4

I would like to use dplyr and RMySQL to work with my large data. There is no issues with dplyr code. The problem (I think) is about exporting data out of MySQL to R. My connection is dropped every time even I am using n=Inf in collect. Theoretically, my data should have more than 50K rows, but I can only get around 15K back. Any suggestions are appreciated.

Approach 1

library(dplyr)
library(RMySQL)

# Connect to a database and select a table 
my_db <- src_mysql(dbname='aermod_1', host = "localhost", user = "root", password = "")   
my_tbl <- tbl(my_db, "db_table") 
out_summary_station_raw <- select(my_tbl, -c(X, Y, AVERAGE_CONC))
out_station_mean_local <- collect(out_summary_station_raw)

Approach 2: using Pool

library(pool)
library(RMySQL)
library(dplyr)

pool <- dbPool(
  drv = RMySQL::MySQL(),
  dbname = "aermod_1",
  host = "localhost",
  username = "root",
  password = ""
)

out_summary_station_raw <- src_pool(pool) %>% tbl("aermod_final") %>% select(-c(X, Y, AVERAGE_CONC))

out_station_mean_local <- collect(out_summary_station_raw, n = Inf)

Warning message (both approaches):

Warning messages:
1: In dbFetch(res, n) : error while fetching rows
2: Only first 15,549 results retrieved. Use n = Inf to retrieve all. 

Update:

Checked log and it looks fine from the server side. For my example, the slow-log said Query_time: 79.348351 Lock_time: 0.000000 Rows_sent: 15552 Rows_examined: 16449696, but collect just could not retrieve the full data. I Am able to replicate the same move using MySQL Bench.

TTT
  • 4,354
  • 13
  • 73
  • 123
  • Are you sure this is an R problem and not a MySQL problem? – shadowtalker Jun 12 '17 at 17:52
  • @ssdecontrol, it is possible. Or more precisely, how to configure a few MySQL parameters through R? For instance, I increased `DBMS connection read time out` in `Workbench`, but not sure what is the equivalent way through R. – TTT Jun 12 '17 at 19:09
  • I think the only way to configure the client-side timeout is to change the relevant option in your `my.cnf` file. – shadowtalker Jun 12 '17 at 19:20
  • @ssdecontrol, thanks for your suggestion. added `interactive_timeout = 60000 wait_timeout = 60000 net_read_timeout = 60000 connect_timeout = 60000` to `my.ini` and verified those variables are in use.
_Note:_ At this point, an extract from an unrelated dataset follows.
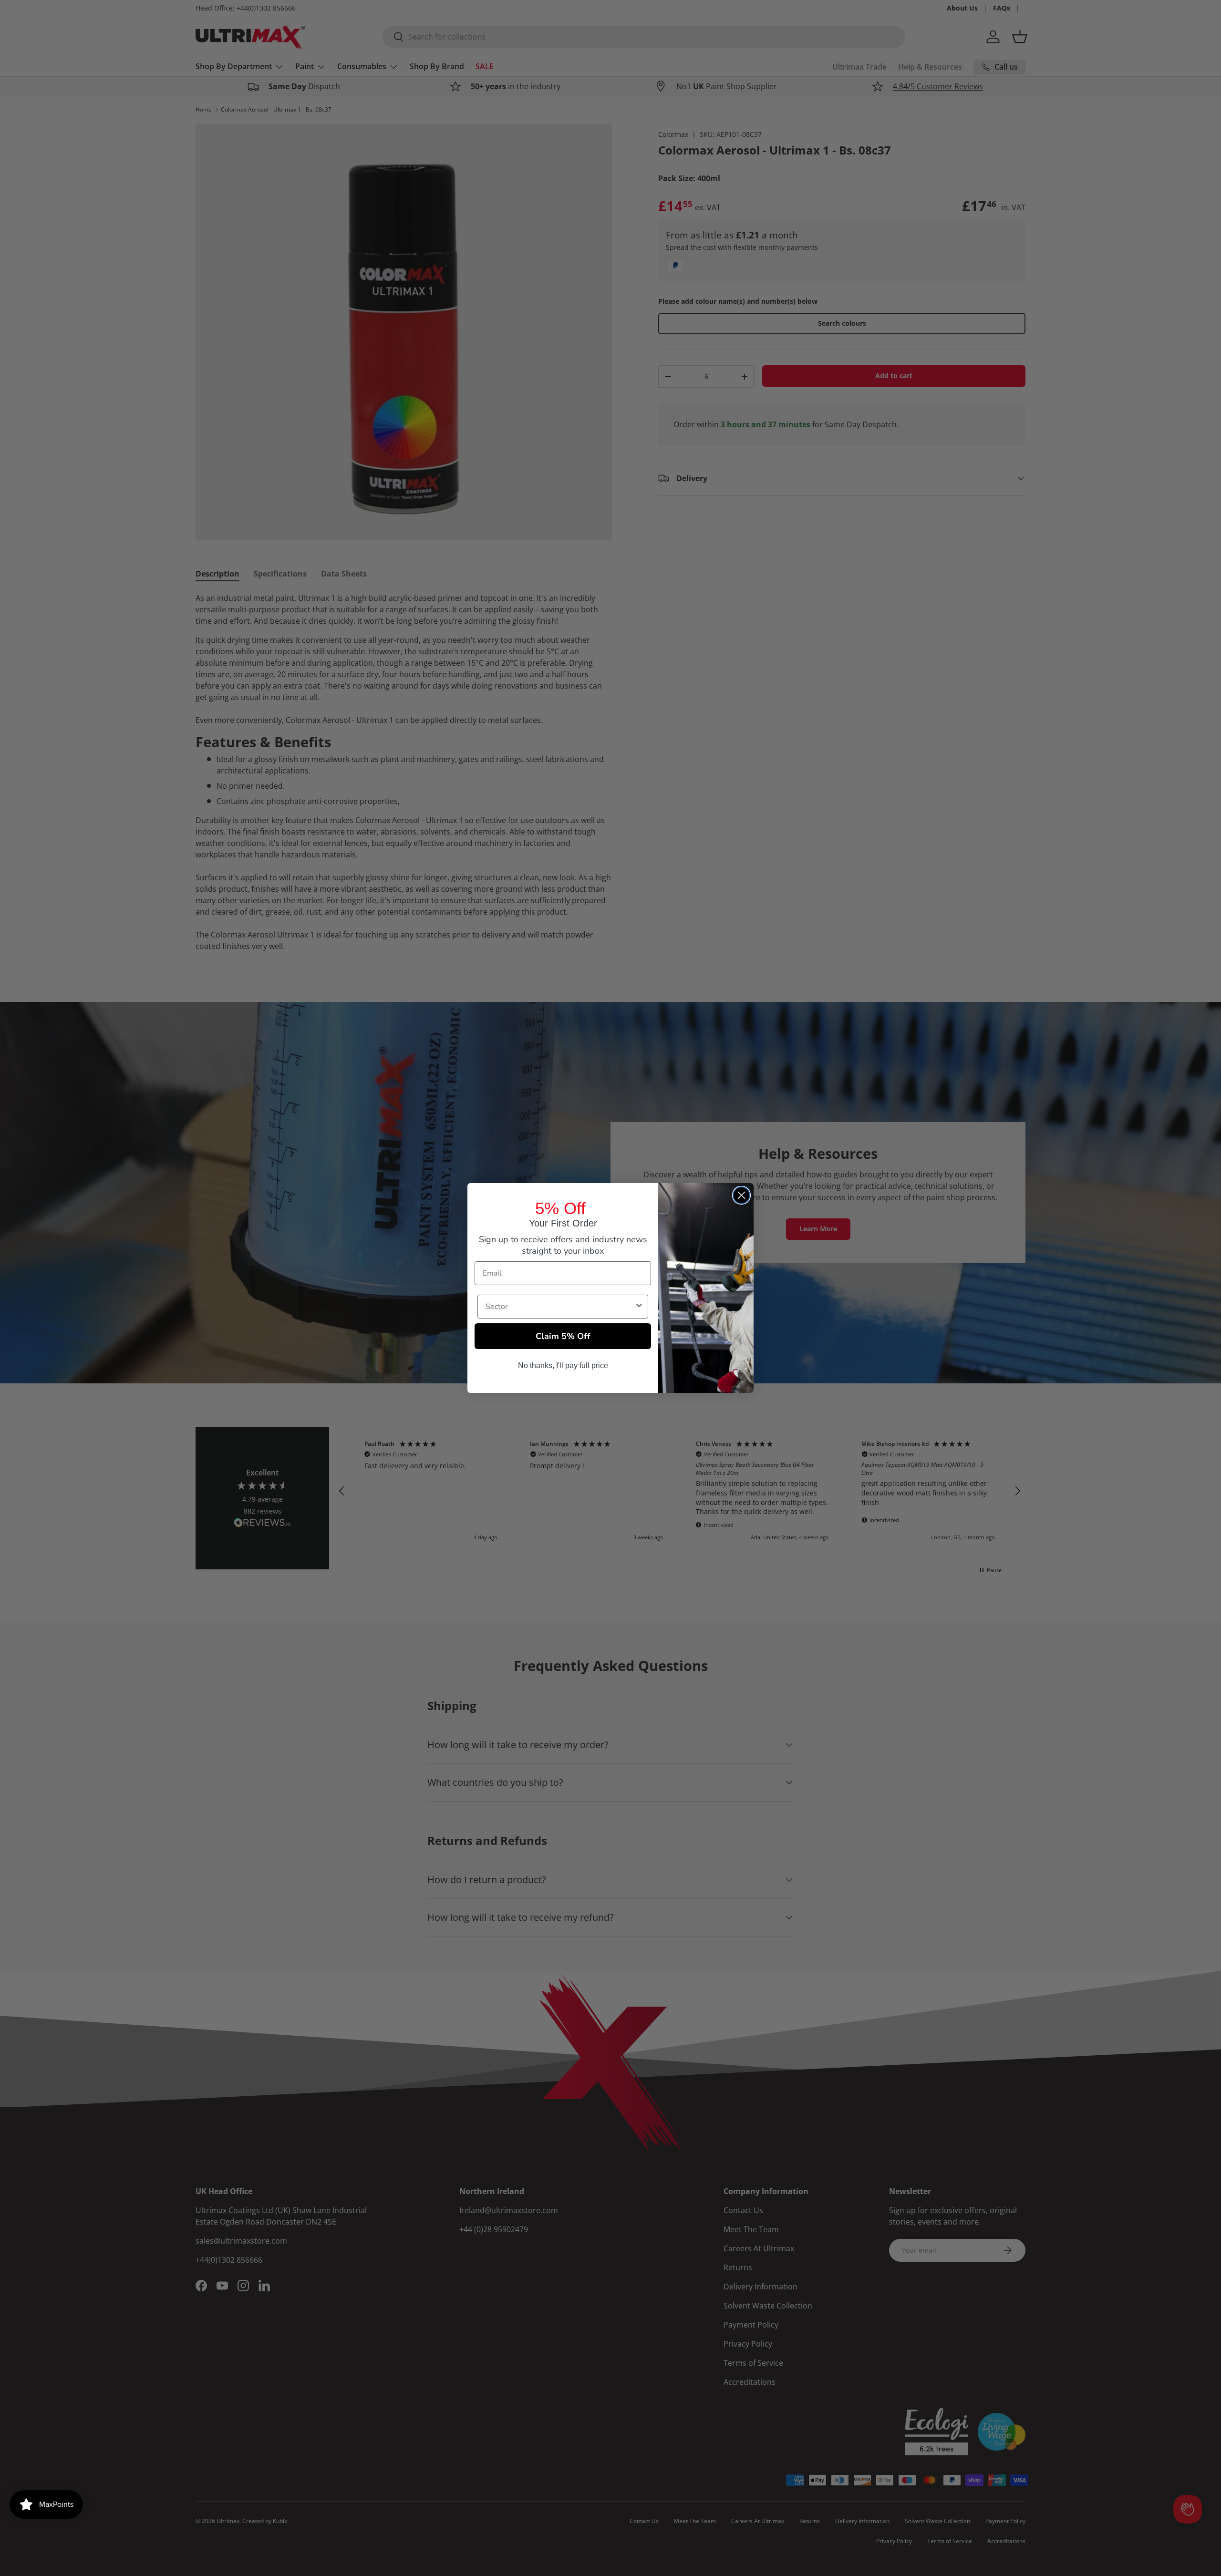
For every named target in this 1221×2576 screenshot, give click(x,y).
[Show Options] (639, 1306)
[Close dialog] (741, 1195)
But still could get full data... – TTT Jun 12 '17 at 19:38
  • OK, great. you also have to consider the _server_-side timeout, if any. Maybe you can check the debug output from `mysqld` for clues. Otherwise, this question doesn't seem answerable since I've never had this problem and don't know of a way to reproduce it easily. – shadowtalker Jun 12 '17 at 19:47
  • @ssdecontrol, checked log and it looks fine from the server side. For my example, the `slow-log` said `Query_time: 79.348351 Lock_time: 0.000000 Rows_sent: 15552 Rows_examined: 16449696`, but `collect` just could not retrieve the full data. Am able to replicate similar activity in `MySQL bench` – TTT Jun 12 '17 at 20:17

2 Answers2

2

As discussed here https://github.com/tidyverse/dplyr/issues/1968, https://github.com/tidyverse/dplyr/blob/addb214812f2f45f189ad2061c96ea7920e4db7f/NEWS.md and https://github.com/tidyverse/dplyr/commit/addb214812f2f45f189ad2061c96ea7920e4db7fthis package issue seems to be addresed.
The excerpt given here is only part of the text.